** Opening EXERCISE DATA block **
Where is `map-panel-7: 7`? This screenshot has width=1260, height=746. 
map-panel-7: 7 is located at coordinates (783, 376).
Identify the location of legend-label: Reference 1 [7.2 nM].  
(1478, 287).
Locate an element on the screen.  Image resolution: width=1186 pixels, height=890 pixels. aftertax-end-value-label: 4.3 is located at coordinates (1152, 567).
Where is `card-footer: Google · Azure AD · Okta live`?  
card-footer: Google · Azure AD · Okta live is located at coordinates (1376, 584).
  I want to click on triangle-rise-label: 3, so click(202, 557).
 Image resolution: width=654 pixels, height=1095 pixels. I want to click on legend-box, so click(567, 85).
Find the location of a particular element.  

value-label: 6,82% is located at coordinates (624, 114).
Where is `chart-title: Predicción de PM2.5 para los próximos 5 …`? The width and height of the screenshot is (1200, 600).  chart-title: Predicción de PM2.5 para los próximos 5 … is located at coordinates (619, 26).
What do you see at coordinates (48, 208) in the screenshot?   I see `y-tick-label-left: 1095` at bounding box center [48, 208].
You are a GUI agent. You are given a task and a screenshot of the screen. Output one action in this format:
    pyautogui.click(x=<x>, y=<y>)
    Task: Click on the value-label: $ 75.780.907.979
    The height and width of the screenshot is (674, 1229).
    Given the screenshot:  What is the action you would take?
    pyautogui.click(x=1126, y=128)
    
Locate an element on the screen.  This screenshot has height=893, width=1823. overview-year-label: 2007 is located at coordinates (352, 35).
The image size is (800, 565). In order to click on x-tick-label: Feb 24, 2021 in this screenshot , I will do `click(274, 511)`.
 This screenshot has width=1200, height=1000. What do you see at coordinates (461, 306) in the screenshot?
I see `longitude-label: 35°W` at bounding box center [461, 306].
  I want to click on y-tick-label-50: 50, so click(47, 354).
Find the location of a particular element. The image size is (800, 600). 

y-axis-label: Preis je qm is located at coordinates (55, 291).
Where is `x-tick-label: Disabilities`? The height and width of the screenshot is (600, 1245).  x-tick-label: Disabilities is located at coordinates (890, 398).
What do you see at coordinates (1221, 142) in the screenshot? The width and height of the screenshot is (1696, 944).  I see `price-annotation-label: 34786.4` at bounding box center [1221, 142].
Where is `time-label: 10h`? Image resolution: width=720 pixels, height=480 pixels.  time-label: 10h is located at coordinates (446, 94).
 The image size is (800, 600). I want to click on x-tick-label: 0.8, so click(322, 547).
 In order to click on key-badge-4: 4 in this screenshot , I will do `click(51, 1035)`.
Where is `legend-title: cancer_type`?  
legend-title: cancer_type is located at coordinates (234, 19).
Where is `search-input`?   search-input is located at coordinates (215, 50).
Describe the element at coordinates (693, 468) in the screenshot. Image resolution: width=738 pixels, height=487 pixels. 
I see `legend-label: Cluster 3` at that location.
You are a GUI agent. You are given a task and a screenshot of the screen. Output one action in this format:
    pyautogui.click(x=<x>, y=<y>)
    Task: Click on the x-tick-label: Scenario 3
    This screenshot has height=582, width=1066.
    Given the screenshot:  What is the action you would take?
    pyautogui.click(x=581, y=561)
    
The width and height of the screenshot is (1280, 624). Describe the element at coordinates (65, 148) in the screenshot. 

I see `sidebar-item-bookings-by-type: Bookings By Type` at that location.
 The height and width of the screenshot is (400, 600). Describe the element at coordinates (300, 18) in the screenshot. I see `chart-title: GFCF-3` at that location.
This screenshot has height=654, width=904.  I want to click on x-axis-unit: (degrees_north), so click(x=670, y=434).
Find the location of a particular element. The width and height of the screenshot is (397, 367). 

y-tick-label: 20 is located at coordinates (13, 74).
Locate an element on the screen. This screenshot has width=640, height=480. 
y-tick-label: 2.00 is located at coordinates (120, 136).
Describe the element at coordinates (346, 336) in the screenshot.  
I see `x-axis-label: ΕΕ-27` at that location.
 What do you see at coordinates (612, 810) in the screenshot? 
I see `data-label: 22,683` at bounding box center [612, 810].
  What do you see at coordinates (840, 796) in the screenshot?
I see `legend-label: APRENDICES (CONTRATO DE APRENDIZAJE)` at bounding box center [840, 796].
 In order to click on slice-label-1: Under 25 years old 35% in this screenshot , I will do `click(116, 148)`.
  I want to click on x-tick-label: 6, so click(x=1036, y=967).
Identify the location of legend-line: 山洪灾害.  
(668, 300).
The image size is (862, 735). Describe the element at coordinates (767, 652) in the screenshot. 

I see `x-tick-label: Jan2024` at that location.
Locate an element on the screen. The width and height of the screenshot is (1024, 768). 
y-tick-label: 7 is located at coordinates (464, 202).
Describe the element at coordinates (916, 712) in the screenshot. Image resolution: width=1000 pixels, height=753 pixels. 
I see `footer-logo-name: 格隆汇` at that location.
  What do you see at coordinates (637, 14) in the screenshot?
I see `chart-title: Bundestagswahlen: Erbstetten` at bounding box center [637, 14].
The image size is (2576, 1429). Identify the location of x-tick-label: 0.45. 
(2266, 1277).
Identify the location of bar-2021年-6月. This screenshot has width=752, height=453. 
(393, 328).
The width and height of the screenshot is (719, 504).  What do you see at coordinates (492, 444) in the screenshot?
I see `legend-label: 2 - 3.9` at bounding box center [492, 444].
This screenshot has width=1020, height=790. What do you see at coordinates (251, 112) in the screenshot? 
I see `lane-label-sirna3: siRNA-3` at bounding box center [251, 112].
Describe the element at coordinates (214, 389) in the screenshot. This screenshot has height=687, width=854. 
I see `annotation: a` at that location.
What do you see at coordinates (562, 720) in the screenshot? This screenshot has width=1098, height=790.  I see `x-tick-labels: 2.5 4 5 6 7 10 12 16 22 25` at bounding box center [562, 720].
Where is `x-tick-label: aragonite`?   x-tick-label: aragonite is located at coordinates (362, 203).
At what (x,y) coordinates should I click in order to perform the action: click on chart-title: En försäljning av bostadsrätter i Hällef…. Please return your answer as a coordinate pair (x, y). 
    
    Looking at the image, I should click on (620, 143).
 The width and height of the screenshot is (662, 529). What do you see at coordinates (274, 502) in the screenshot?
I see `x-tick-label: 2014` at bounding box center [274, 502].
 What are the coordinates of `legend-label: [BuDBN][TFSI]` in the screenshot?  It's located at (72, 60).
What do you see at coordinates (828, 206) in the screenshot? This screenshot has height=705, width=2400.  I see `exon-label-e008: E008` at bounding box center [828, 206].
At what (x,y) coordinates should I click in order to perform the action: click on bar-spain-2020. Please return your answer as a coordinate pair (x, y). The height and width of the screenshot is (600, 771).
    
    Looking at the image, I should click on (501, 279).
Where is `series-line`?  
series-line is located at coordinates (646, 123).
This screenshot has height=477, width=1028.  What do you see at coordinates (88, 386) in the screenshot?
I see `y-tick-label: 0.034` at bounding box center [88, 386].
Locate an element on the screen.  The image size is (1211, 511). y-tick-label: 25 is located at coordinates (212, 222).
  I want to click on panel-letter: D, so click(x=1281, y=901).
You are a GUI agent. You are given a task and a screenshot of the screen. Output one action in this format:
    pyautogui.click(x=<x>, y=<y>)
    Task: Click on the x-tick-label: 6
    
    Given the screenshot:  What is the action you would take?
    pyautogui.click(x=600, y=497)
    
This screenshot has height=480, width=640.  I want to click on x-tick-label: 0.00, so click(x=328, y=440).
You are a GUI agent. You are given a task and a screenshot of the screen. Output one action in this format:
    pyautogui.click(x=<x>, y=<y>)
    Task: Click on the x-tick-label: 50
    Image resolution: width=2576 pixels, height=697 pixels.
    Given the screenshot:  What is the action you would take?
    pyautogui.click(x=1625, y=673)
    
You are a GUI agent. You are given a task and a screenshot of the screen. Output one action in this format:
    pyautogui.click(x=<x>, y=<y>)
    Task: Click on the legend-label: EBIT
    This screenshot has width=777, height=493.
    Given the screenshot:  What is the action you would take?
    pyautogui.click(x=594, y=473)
** Closing EXERCISE DATA block **
WORK INSTRUCTION:
Could you update the rows starting at the first one and ending at the one containing "I want to click on y-tick-label-50: 50, so" by replacing "Where is" with "What is the position of", leaving everything else unchanged and returning only those rows?

WRITTEN SOLUTION:
What is the position of `map-panel-7: 7`? This screenshot has width=1260, height=746. 
map-panel-7: 7 is located at coordinates (783, 376).
Identify the location of legend-label: Reference 1 [7.2 nM].  
(1478, 287).
Locate an element on the screen.  Image resolution: width=1186 pixels, height=890 pixels. aftertax-end-value-label: 4.3 is located at coordinates (1152, 567).
What is the position of `card-footer: Google · Azure AD · Okta live`?  
card-footer: Google · Azure AD · Okta live is located at coordinates (1376, 584).
  I want to click on triangle-rise-label: 3, so click(202, 557).
 Image resolution: width=654 pixels, height=1095 pixels. I want to click on legend-box, so click(567, 85).
Find the location of a particular element.  

value-label: 6,82% is located at coordinates (624, 114).
What is the position of `chart-title: Predicción de PM2.5 para los próximos 5 …`? The width and height of the screenshot is (1200, 600).  chart-title: Predicción de PM2.5 para los próximos 5 … is located at coordinates (619, 26).
What do you see at coordinates (48, 208) in the screenshot?   I see `y-tick-label-left: 1095` at bounding box center [48, 208].
You are a GUI agent. You are given a task and a screenshot of the screen. Output one action in this format:
    pyautogui.click(x=<x>, y=<y>)
    Task: Click on the value-label: $ 75.780.907.979
    The height and width of the screenshot is (674, 1229).
    Given the screenshot:  What is the action you would take?
    pyautogui.click(x=1126, y=128)
    
Locate an element on the screen.  This screenshot has height=893, width=1823. overview-year-label: 2007 is located at coordinates (352, 35).
The image size is (800, 565). In order to click on x-tick-label: Feb 24, 2021 in this screenshot , I will do `click(274, 511)`.
 This screenshot has width=1200, height=1000. What do you see at coordinates (461, 306) in the screenshot?
I see `longitude-label: 35°W` at bounding box center [461, 306].
  I want to click on y-tick-label-50: 50, so click(47, 354).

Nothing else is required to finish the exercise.